In particular, during the hectic transition following the November 1994 mid-term elections, it may be useful to recall that Senators Bob Dole and Jesse Helms joined Sam Nunn and Richard Lugar in backing the original 1991 legislation to fund cooperative efforts with what was still the Soviet Union. The goal of the Nunn-Lugar law was to dismantle Soviet nuclear weapons and safeguard nuclear know-how, and especially to prevent Soviet nuclear scientists from seeking employment in rogue states. A month before the 1992 presidential election, another bipartisan coalition secured passage of the Freedom Support Act, authorizing $425 million in assistance to the former Soviet Union. The bill also created a precedent by largely exempting such aid from the restrictions applied to other aid programs. With all three major presidential candidates publicly backing them, these measures reflected wide support for helping the Russians. This broad-based, bilateral support continued, and even grew, after the election.

The desire to aid the Russians has overcome normal differences in Congress. In the Senate, for example, deficit-hawk Pete Domenici and long-time opponent of foreign aid Robert Byrd joined together in September 1993 to bend rigid budget rules, in order to enable President Clinton to meet his rash commitments to find more than $2.5 billion for Russia and Ukraine. And in the House, even as late as the spring of 1994, Minority Leader Newt Gingrich and Majority Leader Dick Gephardt agreed in a confidential report on their joint delegation to Russia that, despite problems, the aid effort should continue.

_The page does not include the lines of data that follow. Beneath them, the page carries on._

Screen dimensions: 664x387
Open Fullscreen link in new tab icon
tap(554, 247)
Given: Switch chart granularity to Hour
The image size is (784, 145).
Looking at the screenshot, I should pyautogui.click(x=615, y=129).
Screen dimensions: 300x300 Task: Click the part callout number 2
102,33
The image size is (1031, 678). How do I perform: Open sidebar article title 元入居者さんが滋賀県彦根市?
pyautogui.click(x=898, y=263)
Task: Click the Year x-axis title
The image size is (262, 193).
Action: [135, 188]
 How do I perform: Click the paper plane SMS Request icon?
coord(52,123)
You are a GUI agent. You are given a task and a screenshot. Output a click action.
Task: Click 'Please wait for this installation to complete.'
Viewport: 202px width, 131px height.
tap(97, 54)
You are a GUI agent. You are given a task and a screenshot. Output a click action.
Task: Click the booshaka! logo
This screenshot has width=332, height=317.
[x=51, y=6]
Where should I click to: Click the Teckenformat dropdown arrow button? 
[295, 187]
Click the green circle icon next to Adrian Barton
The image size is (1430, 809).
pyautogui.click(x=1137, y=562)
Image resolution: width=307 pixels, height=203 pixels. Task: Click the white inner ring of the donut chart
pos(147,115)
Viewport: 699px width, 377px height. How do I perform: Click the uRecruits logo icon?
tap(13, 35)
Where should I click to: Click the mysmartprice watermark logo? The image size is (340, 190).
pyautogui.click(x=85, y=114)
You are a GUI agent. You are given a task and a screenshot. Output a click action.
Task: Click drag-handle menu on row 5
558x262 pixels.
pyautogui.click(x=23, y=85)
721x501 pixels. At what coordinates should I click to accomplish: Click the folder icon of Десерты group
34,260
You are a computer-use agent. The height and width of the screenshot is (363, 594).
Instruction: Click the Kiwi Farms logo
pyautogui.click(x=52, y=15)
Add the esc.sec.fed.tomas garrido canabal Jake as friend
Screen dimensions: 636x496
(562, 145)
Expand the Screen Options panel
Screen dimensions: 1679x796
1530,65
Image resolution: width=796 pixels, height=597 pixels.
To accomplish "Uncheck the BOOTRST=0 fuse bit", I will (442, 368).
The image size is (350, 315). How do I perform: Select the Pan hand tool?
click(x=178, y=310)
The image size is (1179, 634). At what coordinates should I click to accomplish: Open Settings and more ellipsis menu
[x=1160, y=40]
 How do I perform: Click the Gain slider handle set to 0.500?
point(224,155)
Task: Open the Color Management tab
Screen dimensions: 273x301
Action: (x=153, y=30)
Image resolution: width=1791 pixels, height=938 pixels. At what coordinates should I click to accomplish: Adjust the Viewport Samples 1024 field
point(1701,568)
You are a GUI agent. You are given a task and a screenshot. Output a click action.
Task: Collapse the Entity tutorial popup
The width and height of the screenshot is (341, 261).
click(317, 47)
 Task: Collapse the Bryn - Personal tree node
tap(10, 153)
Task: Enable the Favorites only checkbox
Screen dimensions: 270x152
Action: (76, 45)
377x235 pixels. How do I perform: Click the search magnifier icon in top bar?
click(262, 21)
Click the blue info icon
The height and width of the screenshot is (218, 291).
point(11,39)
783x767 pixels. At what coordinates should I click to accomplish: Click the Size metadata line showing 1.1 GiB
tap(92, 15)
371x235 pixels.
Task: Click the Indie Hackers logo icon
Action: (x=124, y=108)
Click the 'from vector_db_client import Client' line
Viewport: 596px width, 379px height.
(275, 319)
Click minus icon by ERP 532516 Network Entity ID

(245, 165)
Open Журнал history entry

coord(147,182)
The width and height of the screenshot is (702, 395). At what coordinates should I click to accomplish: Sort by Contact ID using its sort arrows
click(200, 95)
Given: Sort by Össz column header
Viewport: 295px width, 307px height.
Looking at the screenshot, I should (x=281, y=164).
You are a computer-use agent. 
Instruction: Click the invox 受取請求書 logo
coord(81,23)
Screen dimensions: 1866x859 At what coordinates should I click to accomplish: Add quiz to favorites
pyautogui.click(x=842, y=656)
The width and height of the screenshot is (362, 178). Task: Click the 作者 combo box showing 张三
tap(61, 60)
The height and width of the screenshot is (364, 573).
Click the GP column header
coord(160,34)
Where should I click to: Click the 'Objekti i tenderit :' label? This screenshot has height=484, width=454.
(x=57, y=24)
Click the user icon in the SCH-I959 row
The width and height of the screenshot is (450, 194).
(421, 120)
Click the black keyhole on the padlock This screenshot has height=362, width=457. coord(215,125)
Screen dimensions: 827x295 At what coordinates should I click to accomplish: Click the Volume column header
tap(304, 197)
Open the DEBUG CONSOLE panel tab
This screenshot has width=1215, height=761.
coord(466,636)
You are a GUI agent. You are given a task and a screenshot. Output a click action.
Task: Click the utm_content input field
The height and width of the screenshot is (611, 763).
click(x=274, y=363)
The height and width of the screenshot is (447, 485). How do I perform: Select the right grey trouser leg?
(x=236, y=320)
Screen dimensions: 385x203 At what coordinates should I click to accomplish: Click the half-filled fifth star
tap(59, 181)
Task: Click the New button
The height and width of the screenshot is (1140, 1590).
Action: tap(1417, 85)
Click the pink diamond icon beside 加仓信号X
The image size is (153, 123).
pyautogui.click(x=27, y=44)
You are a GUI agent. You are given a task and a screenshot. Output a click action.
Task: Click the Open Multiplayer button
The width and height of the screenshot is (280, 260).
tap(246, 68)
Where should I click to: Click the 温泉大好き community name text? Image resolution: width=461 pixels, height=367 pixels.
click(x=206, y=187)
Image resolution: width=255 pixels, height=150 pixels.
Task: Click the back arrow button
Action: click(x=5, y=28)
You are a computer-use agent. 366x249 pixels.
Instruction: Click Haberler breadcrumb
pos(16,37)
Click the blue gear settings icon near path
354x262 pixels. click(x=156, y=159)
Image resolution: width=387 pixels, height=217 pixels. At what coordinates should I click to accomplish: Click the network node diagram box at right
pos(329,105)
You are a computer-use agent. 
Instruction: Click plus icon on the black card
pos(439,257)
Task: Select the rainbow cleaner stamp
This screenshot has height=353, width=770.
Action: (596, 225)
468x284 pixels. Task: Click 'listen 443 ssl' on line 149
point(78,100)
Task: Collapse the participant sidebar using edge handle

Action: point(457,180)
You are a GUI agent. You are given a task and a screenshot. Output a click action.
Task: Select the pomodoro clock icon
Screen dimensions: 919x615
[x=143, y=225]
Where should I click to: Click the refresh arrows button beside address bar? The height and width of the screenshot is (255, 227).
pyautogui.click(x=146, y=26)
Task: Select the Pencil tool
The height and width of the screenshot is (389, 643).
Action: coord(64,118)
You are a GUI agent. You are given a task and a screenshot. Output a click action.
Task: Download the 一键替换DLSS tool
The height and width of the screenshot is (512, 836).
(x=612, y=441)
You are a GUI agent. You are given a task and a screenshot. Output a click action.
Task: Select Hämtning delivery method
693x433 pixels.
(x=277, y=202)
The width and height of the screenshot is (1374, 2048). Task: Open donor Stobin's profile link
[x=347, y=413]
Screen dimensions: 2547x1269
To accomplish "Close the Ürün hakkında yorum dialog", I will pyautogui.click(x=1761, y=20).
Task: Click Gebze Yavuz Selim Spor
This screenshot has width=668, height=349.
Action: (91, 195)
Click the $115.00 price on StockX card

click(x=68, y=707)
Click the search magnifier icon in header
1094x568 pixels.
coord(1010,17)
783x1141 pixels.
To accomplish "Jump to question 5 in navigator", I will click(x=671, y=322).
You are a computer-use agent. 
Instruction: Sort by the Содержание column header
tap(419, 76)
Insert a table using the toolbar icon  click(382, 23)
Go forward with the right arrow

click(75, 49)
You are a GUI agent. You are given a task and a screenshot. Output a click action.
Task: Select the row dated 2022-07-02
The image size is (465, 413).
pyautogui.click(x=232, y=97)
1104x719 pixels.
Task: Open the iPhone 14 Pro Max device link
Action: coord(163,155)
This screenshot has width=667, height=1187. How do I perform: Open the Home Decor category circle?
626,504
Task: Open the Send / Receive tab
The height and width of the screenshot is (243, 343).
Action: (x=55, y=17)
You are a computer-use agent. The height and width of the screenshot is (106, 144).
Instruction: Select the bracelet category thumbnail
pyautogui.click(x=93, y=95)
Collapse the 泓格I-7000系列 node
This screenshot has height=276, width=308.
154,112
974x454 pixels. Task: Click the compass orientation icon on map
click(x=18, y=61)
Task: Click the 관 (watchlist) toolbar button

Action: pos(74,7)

Following the Vancouver and Tokyo summit meetings in the spring of 1993, the aid effort reached its peak: $1.7 billion in civilian aid and $1.3 billion in defense funds were appropriated later that year. Though the amounts of aid have since fallen, they remain substantial. In the current fiscal year, President Clinton's overall request of $1.3 billion was finally funded at $1.25 billion. Increases up to $1.6 billion have been considered within the administration for next year, but the final appropriation may not reach half that amount. And much of what is eventually appropriated will be directed toward support for private American trade and investment in Russia and Ukraine.

Original Intent, Original Sins

WHAT WAS THE intent of those undertaking this short-lived effort? Although advocates of helping Russia and Ukraine have consistently maintained that external assistance could merely supplement internal changes, they also believed that supporting aid might secure them a small but favorable place in history. Most public officials could empathize with the new leaders of Russia and Ukraine as...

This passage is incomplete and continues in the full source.